Les dérives de ce débat sur la laïcité, qui n’en finit plus de s’embourber dans les signes religieux, sont avant tout l’illustration de la démission d’une certaine élite politique qui s’est enlisée dans les tactiques et stratégies au détriment du bien commun.
Ainsi à la veille de la prochaine élection, le premier ministre Couillard renvoie la balle dans le camp du SPVM, pour ne pas répondre de la résurgence du débat sur le port des signes religieux par les policiers de Montréal.
Je me rappelle le dialogue que j’avais entrepris avec lui, en 2013. Nous avions discuté, verbalement et par écrit, pendant plusieurs semaines, durant lesquelles j’avais gardé le silence sur nos positions divergentes.
L’exercice s’est avéré déroutant, tellement son discours était contradictoire. Un jour, il était pour l’interdiction du port des signes religieux dans les institutions publiques, le lendemain, il était contre.
Le 12 novembre 2013 à 19 h, je recevais ce courriel de lui me disant: «Le seul compromis possible est pour les agents coercitifs de l’État, juges, policiers, gardiens. Je crois qu’on peut arriver à cela et j’accepte d’examiner ce réajustement de notre position. P. Couillard.»
Combien de votes on va perdre?
De source sûre, on m’avait aussi confirmé ce réalignement stratégique. Toutefois, sa principale préoccupation n’en était pas une de conviction, mais de stratégie: «Combien de votes on va perdre?» Un caucus spécial des députés des régions, inquiets de perdre leur élection, en 2014, avait été convoqué pour se faire rassurer. J’y étais.
Lorsque le chef de la CAQ, François Legault, avait annoncé sa position favorable à la neutralité religieuse de l’État, j’avais envoyé un courriel à M. Couillard, le 19 août 2013, à 7 h 54, lui réitérant ma position: «Bonjour Philippe. Je suis en réunion, mais je prends une minute pour te dire que je suis d’accord avec les recommandations de Bouchard-Taylor.» Sa réponse m’est parvenue aussitôt disant: «Fatima, merci pour ton message. Marc Tanguay va te contacter pour te faire part des travaux du groupe sur la question, qui vont exactement dans ce sens.»
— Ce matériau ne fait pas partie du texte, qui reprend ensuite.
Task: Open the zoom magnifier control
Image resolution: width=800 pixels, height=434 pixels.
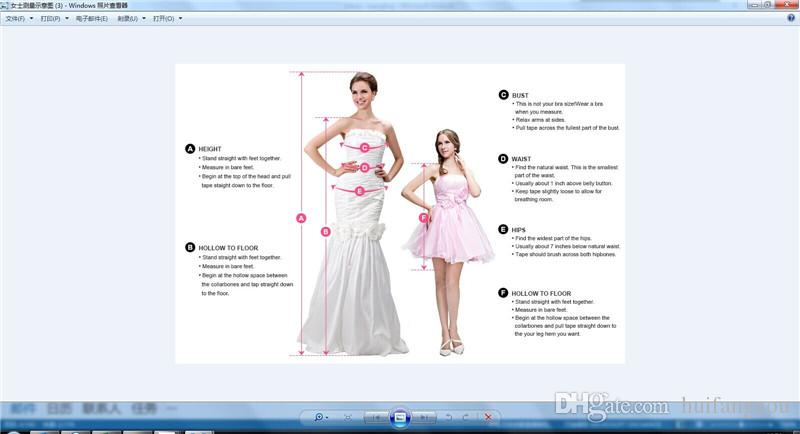Action: pyautogui.click(x=319, y=417)
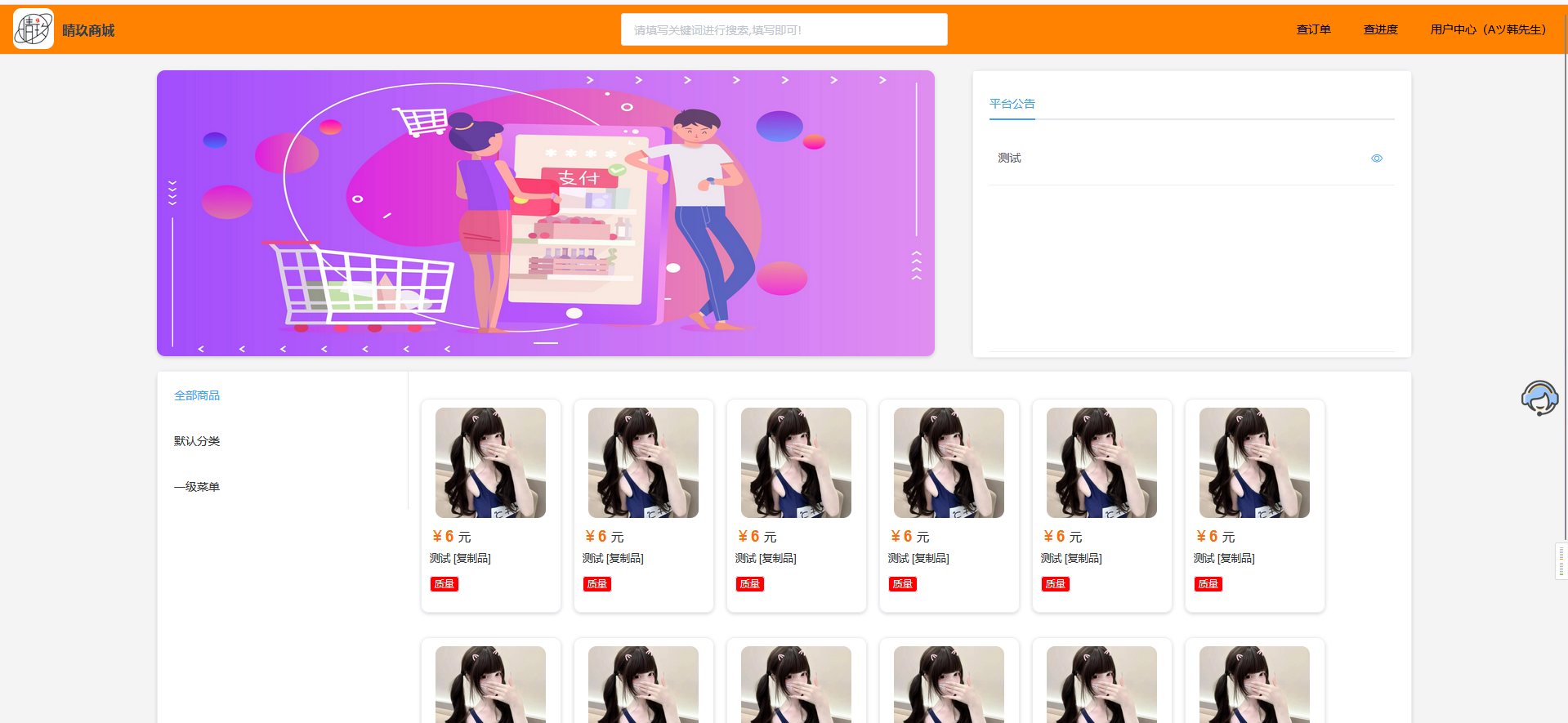Expand the 一级菜单 category
The height and width of the screenshot is (723, 1568).
pos(197,487)
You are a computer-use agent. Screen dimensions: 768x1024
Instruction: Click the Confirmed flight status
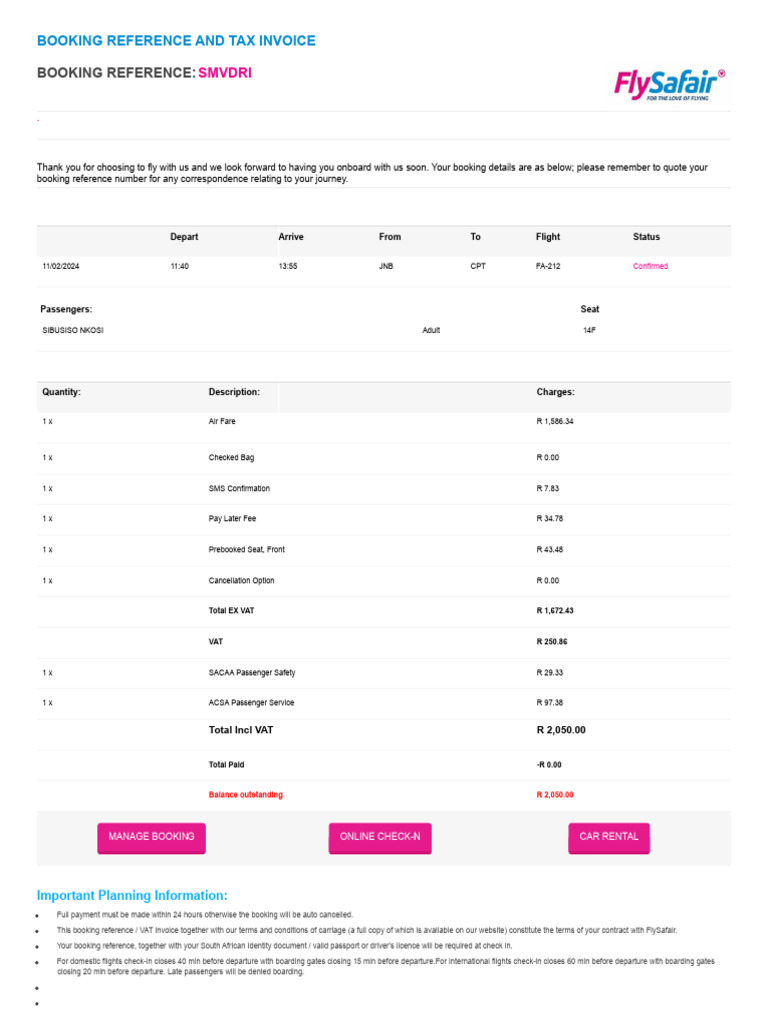pos(650,267)
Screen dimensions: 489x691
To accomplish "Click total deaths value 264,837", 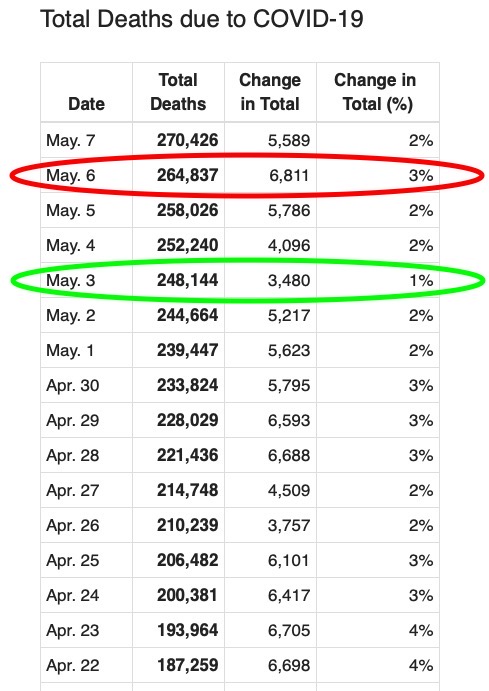I will [x=188, y=175].
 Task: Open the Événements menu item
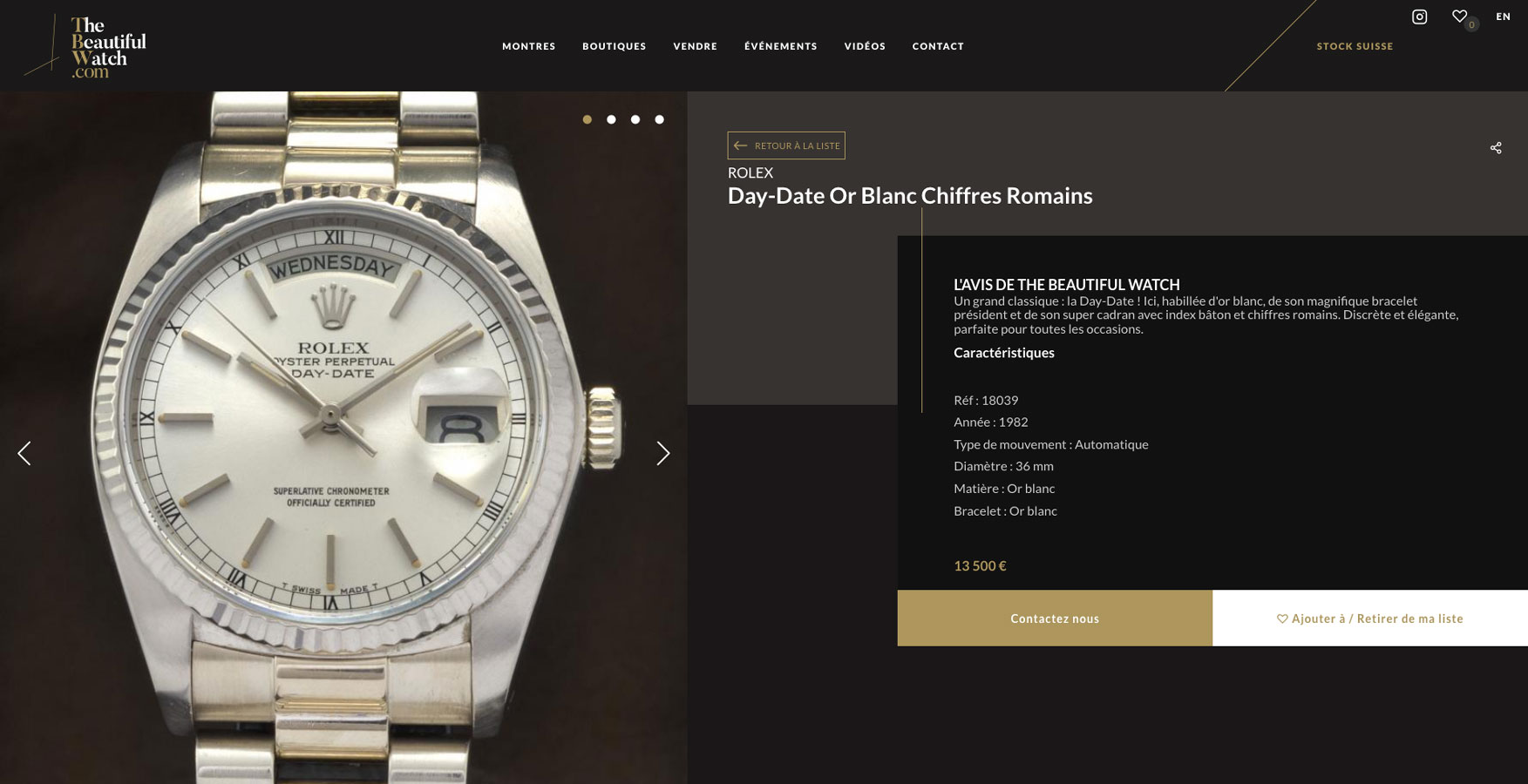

Après de multiples tergiversations, à l’interne, il a annoncé, le 29 août 2013, dans un point de presse, à Rivière-du-Loup, avant même de consulter les députés libéraux réunis en caucus, son fameux «Over my dead body» où il s’opposait à l’interdiction des signes religieux dans les institutions publiques.
Position qui est loin de faire l’unanimité au sein du PLQ, mais comme l’avait formulé un des ténors du PLQ: «Comment faire pour reculer sans lui faire perdre la face? Difficile de tourner un paquebot sur un dix cents!»
Le PQ a torpillé la laïcité
Le PQ nous avait promis, en 2012, une «Charte de la laïcité» qui viendrait encadrer les accommodements religieux. Plusieurs y ont cru jusqu’à tant qu’il accouche d’une «Charte des valeurs» qui allait semer la division et la controverse.
La laïcité a été réduite à des signes religieux et les signes religieux à des «foulards dits islamiques».
Pourquoi la laïcité qui engage l’ensemble de la société et ses institutions a-t-elle été placée sous le signe de la partisanerie politique?
Pourquoi le PQ l’a-t-il déviée de sa trajectoire et l’a-t-il amalgamée à l’identité, à la souveraineté et à la nouvelle citoyenneté dont il veut doter le Québec?
Pourquoi a-t-il torpillé ce projet de société pour en faire «Une laïcité juste pour Nous Autres?»
Un jour, il faudra faire l’autopsie de ce gâchis monumental qui a traumatisé la société québécoise. Espérons que la prochaine mouture du programme péquiste ne versera pas dans ces dérives.